Why Every Database Migration Expert Started with Key-Value: From MUMPS Globals to D1
Gonzalo Monzón
Founder & Lead Architect
In 1997, my first production database was a MUMPS global — a hierarchical key-value tree stored on an HP 9000 running MSM. In 2024, my production database is Cloudflare D1 — SQLite at the edge. Between those two points, I migrated data through Caché, SQL Server, PostgreSQL, and more variations of "store this, retrieve that" than I care to count. The surprising lesson: every database is fundamentally a key-value store with varying amounts of ceremony on top. Understanding this changes how you think about every migration you'll ever do.
The Global: Where It All Started
MUMPS globals are the simplest possible data structure that could work for a hospital. A global is a persistent, hierarchical, sparse array — essentially a tree where every node has a key and optionally a value.
A patient record looked like this:
^PATIENT(12345,"NAME") = "García López, María"
^PATIENT(12345,"DOB") = "19450312"
^PATIENT(12345,"ALLERGIES",1) = "Penicillin"
^PATIENT(12345,"ALLERGIES",2) = "Sulfa"
^PATIENT(12345,"LAB","20130415","GLU") = 98
^PATIENT(12345,"LAB","20130415","HB") = 14.2
^PATIENT(12345,"LAB","20130416","GLU") = 105
No schema. No types. No foreign keys. No ALTER TABLE. You just wrote data with a hierarchical key and read it back. The key itself was the schema — the naming convention determined the data model. And it worked for decades in hospitals handling millions of patient records.
Why Globals Were Brilliant (and Dangerous)
The global model had real strengths that modern NoSQL databases rediscovered independently:
- Schema flexibility: Adding a new field was trivial — just write to a new key path. No migration scripts, no downtime, no schema versioning. If patient 12345 needed a "PACEMAKER_MODEL" field, you set
^PATIENT(12345,"PACEMAKER_MODEL") = "Medtronic MiniMed"and it existed - Sparse data: Not every patient has allergies. Not every visit has lab results. In a relational model, you need nullable columns or junction tables. In globals, absent data simply doesn't exist as a key — it takes zero space
- Natural hierarchies: Patient → visits → lab results → individual tests maps perfectly to the global tree. No JOINs needed. Traversing a patient's history was a single
$ORDERwalk down the tree - O(1) access: Retrieving a known value —
^PATIENT(12345,"NAME")— was a single B-tree lookup. No query optimizer. No execution plan. Direct addressing
The danger was equally real: the application logic was the schema. There was no database-level enforcement of data integrity. If a developer stored a date as "March 15" instead of "20130315", the database accepted it silently. Consistency depended entirely on disciplined coding conventions, passed down as institutional knowledge between MUMPS programmers. One careless developer could corrupt the implicit schema for an entire subsystem.
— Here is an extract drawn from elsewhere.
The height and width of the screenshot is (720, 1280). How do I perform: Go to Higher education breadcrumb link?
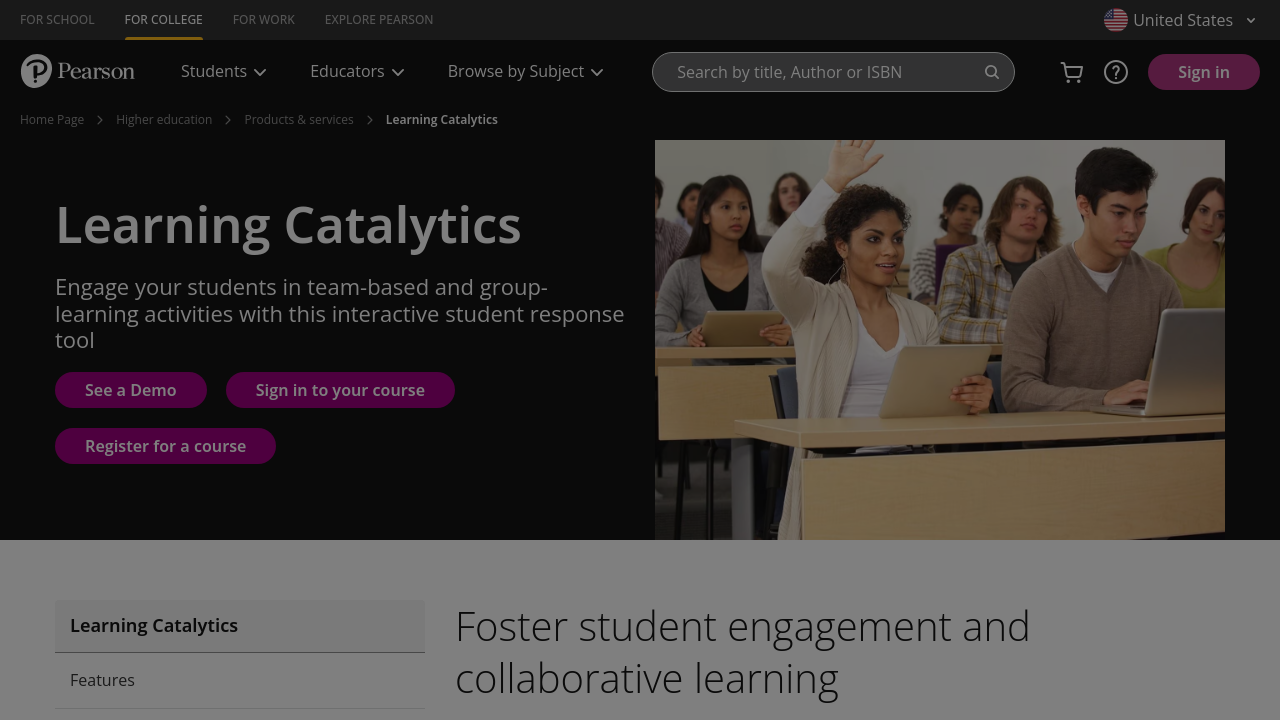[x=164, y=120]
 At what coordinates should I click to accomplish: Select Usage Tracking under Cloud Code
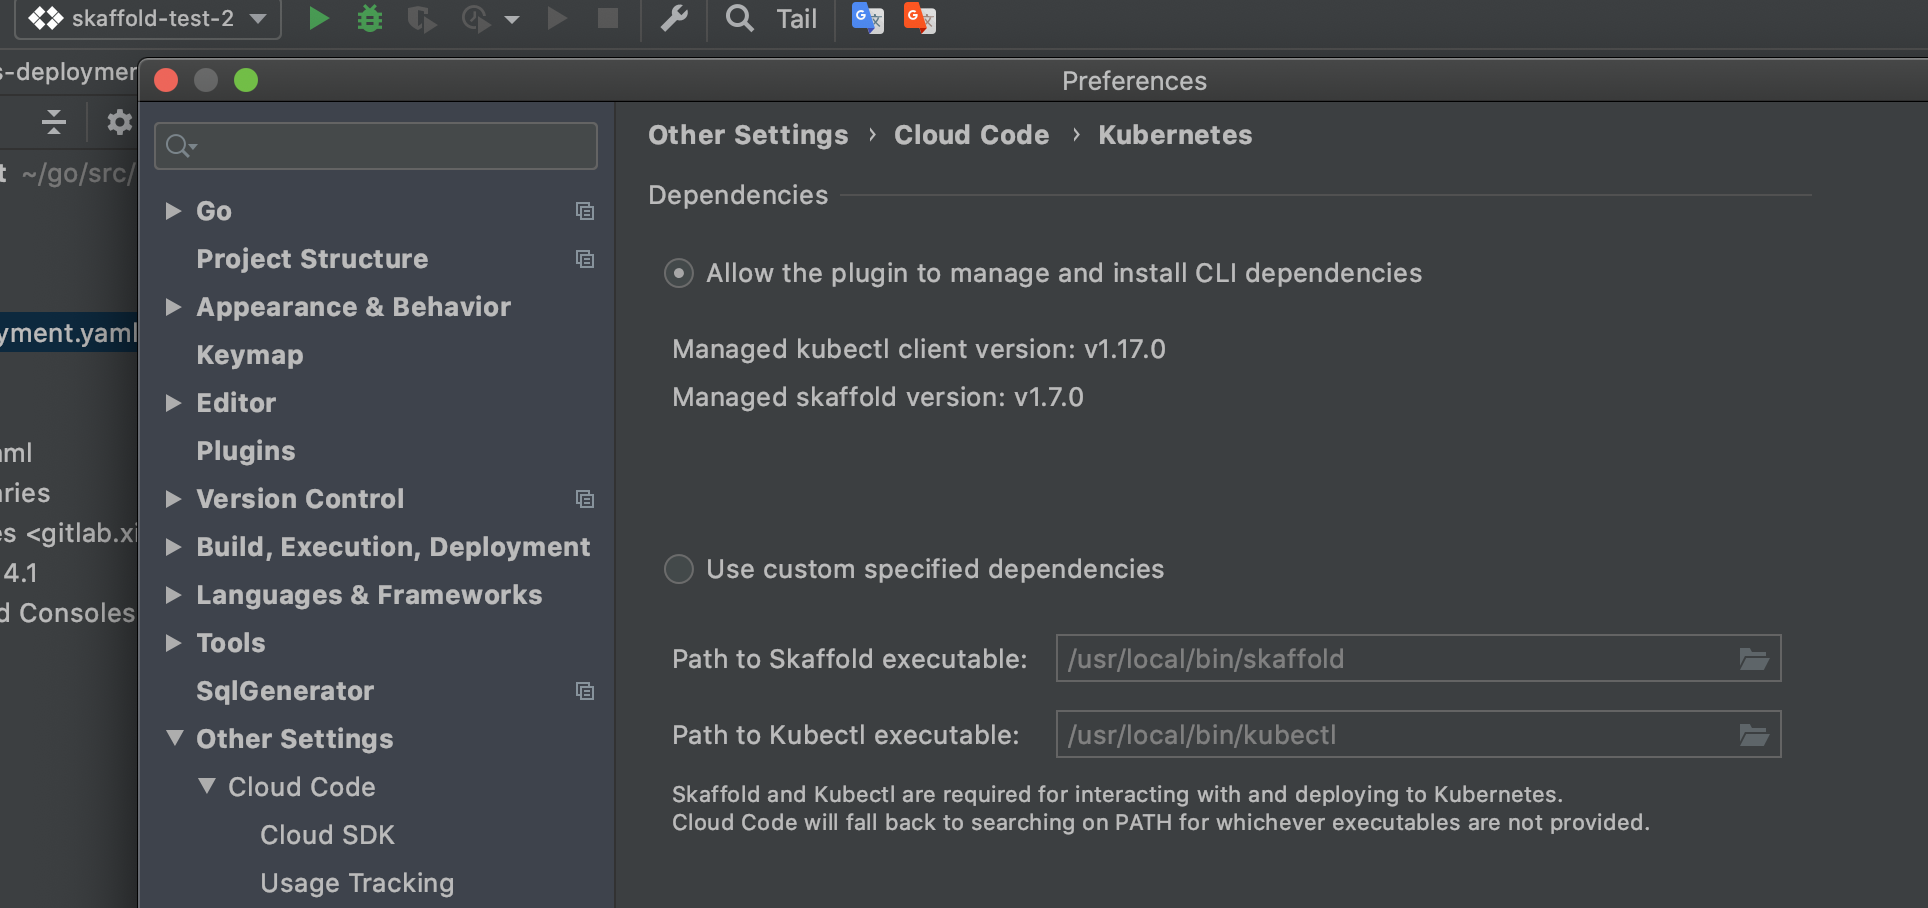click(x=356, y=883)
Caché: The Bridge Database
InterSystems Caché was the evolutionary successor to MSM — it maintained the global storage model but added a SQL projection layer on top. You could access the same data as globals (for legacy MUMPS code) or as SQL tables (for modern applications).
This dual-access model was revolutionary for migration. During my years supporting healthcare systems with Caché, I learned what I now consider the fundamental principle of database migration: you don't migrate the data — you add a new access layer.
250 Clients, Two Paradigms
At the height of my Caché work, I supported approximately 250 concurrent client connections to a healthcare system running 24/7. Some of those clients were MUMPS terminals accessing globals directly. Others were web applications querying SQL views. Both hit the same underlying data.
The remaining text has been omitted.